RECORDS SUPPLIED.

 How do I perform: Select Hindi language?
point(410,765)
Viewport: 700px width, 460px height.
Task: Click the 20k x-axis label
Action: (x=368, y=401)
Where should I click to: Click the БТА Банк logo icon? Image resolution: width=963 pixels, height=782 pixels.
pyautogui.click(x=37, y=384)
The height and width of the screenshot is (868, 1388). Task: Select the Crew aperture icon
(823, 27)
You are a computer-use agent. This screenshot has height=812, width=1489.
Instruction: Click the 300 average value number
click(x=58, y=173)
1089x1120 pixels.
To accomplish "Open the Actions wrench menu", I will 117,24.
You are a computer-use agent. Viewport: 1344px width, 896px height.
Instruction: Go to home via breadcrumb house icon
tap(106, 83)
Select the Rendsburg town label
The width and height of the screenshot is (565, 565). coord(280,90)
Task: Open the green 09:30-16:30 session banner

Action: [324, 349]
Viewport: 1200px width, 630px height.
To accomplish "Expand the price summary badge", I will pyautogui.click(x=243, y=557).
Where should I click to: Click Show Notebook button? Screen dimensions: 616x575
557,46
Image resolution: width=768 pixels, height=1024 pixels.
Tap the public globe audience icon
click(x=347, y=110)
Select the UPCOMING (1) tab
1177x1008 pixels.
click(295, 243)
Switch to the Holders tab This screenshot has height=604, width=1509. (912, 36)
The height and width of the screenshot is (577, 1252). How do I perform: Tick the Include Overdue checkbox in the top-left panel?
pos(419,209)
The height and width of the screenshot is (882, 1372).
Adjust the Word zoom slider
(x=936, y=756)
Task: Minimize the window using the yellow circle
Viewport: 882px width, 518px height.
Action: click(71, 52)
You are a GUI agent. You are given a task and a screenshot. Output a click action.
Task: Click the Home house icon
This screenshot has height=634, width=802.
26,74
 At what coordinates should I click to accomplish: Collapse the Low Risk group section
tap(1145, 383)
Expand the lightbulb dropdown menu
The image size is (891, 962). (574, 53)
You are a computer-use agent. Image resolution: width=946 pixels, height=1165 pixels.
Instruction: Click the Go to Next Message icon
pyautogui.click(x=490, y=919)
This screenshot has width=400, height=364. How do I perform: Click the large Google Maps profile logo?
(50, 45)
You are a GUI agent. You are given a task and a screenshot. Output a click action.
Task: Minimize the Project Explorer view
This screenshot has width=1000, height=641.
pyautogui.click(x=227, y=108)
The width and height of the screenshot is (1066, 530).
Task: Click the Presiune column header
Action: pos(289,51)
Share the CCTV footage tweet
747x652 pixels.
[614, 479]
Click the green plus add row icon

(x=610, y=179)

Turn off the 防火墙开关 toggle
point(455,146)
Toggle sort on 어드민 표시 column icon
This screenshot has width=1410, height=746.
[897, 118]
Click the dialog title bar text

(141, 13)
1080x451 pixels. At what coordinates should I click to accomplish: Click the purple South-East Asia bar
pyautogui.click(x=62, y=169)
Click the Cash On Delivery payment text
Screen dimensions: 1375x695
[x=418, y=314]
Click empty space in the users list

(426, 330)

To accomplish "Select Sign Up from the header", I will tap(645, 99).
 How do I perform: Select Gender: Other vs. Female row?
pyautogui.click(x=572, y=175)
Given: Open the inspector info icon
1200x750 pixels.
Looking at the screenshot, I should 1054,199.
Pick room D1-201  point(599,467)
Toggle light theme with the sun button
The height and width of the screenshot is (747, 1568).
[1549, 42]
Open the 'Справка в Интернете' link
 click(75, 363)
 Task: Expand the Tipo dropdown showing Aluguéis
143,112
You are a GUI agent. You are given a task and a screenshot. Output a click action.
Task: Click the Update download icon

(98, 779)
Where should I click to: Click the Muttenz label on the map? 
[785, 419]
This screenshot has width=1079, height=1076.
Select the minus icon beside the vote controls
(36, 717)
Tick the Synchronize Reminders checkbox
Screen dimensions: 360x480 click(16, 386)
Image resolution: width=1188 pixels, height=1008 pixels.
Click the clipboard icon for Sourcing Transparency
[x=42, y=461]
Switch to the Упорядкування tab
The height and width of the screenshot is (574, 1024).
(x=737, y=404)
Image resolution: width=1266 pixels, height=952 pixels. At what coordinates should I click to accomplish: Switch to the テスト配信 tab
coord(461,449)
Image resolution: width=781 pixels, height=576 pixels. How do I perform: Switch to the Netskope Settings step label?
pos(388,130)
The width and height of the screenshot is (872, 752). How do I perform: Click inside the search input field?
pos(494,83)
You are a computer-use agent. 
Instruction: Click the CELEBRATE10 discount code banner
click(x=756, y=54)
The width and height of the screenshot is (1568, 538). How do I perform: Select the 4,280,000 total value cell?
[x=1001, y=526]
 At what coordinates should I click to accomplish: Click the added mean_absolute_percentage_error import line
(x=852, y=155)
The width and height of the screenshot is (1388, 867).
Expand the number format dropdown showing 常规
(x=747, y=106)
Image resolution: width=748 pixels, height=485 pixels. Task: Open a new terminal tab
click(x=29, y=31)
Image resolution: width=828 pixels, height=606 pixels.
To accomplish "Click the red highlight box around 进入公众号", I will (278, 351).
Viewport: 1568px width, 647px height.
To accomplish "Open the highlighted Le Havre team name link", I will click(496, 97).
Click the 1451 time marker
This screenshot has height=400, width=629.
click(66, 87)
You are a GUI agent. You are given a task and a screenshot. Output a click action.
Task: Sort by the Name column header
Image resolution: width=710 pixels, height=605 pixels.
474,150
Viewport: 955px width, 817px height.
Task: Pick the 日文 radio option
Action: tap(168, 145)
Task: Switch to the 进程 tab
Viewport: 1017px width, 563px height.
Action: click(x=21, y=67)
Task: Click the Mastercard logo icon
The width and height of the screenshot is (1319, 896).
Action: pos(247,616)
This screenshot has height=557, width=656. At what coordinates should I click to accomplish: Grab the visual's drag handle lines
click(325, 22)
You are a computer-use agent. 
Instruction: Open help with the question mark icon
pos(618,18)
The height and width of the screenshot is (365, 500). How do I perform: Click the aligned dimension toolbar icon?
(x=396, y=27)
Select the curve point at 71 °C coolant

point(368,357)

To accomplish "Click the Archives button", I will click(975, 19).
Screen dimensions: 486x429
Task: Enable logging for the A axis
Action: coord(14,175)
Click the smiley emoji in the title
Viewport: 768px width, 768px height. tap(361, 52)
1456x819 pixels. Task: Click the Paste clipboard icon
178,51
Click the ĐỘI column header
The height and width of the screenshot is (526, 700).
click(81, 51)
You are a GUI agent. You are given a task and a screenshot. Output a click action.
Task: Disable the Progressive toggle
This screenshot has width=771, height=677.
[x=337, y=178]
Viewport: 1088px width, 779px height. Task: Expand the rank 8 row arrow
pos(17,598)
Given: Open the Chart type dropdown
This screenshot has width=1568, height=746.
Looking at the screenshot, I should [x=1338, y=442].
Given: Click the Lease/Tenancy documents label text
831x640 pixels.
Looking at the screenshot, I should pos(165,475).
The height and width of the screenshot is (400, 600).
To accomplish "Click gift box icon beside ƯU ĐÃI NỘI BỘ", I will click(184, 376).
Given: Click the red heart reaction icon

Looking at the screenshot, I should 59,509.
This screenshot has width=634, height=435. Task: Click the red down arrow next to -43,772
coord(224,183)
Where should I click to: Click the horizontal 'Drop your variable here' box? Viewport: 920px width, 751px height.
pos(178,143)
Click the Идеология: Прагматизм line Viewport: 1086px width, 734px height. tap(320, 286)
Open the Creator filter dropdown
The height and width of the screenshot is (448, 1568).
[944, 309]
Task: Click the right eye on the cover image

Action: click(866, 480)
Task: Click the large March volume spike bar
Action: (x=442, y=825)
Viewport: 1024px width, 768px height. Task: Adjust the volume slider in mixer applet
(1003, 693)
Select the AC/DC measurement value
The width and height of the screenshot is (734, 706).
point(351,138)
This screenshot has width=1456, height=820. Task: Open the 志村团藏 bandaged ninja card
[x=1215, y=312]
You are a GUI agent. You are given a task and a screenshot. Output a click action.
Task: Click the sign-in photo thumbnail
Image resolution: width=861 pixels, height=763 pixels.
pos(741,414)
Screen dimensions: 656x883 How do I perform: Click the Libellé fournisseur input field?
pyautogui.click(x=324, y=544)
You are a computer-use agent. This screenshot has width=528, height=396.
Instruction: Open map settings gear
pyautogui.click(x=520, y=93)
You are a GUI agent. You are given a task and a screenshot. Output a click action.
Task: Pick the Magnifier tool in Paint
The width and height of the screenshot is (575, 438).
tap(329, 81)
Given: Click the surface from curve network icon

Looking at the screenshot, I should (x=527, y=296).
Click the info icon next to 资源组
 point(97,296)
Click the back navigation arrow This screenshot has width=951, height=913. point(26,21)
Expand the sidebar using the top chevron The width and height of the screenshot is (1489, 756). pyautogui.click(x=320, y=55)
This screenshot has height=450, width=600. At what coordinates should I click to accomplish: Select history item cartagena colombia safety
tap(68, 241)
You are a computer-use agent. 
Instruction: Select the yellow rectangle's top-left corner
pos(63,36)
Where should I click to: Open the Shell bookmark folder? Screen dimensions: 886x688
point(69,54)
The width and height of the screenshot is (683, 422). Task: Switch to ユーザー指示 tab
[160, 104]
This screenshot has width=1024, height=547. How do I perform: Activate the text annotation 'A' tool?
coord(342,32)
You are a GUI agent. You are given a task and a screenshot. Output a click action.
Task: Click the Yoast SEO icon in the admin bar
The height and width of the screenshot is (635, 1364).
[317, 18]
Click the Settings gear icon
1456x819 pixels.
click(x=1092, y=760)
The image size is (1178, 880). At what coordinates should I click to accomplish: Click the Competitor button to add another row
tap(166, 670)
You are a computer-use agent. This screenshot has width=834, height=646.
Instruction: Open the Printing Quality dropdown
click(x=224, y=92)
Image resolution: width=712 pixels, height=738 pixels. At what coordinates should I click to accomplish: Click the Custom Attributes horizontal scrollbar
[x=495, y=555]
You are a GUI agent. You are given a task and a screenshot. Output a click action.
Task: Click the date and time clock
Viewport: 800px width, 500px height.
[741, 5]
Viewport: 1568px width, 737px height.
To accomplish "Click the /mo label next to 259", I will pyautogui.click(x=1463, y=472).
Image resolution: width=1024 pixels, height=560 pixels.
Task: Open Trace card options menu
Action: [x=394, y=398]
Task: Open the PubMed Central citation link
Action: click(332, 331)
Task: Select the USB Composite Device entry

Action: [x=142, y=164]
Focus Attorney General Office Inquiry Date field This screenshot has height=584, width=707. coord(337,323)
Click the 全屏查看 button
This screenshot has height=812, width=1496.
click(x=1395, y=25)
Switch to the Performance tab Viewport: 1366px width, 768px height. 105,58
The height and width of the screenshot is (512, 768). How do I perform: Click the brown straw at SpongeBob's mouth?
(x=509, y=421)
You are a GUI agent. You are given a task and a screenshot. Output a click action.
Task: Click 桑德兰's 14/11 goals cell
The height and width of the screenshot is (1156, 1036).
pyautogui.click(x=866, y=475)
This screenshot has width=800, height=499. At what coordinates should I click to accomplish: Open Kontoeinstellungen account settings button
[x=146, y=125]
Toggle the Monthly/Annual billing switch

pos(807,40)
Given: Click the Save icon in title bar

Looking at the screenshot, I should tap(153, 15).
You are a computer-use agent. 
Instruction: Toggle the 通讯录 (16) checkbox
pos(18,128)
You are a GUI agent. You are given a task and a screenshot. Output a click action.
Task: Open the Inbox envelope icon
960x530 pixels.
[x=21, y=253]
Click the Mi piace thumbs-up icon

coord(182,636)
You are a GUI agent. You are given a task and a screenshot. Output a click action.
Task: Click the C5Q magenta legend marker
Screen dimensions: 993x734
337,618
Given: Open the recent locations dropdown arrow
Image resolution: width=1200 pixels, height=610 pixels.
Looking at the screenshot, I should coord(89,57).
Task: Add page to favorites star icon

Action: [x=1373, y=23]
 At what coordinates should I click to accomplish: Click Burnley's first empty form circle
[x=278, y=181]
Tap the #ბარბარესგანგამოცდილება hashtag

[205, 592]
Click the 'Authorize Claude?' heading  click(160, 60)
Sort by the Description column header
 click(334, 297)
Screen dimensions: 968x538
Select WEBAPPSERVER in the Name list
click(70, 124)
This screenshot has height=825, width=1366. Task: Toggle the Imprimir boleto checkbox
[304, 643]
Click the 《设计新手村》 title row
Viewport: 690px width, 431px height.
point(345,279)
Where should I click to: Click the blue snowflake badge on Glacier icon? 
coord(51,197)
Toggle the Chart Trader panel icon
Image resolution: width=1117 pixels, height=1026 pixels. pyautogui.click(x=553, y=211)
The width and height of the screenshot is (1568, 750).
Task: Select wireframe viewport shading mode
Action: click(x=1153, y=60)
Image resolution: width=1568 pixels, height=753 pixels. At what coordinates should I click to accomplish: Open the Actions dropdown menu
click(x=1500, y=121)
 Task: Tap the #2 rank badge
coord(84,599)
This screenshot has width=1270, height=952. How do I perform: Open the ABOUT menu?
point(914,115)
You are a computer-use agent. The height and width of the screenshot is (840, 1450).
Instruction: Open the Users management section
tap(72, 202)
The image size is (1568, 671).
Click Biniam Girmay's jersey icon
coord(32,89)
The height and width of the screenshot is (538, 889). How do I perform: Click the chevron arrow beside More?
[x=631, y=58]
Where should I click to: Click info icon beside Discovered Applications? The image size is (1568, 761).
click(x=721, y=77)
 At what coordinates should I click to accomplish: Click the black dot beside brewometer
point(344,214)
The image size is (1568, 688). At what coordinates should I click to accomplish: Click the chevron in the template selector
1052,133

REQUIRED ACTION. Reproduce exactly the stretch of the material above that starts at the line with "Where should I click to: Click the horizontal" and ends at the line with "Open the Creator filter dropdown", both included, and nothing else.

COMPLETED TASK.
Where should I click to: Click the horizontal 'Drop your variable here' box? Viewport: 920px width, 751px height.
pos(178,143)
Click the Идеология: Прагматизм line Viewport: 1086px width, 734px height. tap(320, 286)
Open the Creator filter dropdown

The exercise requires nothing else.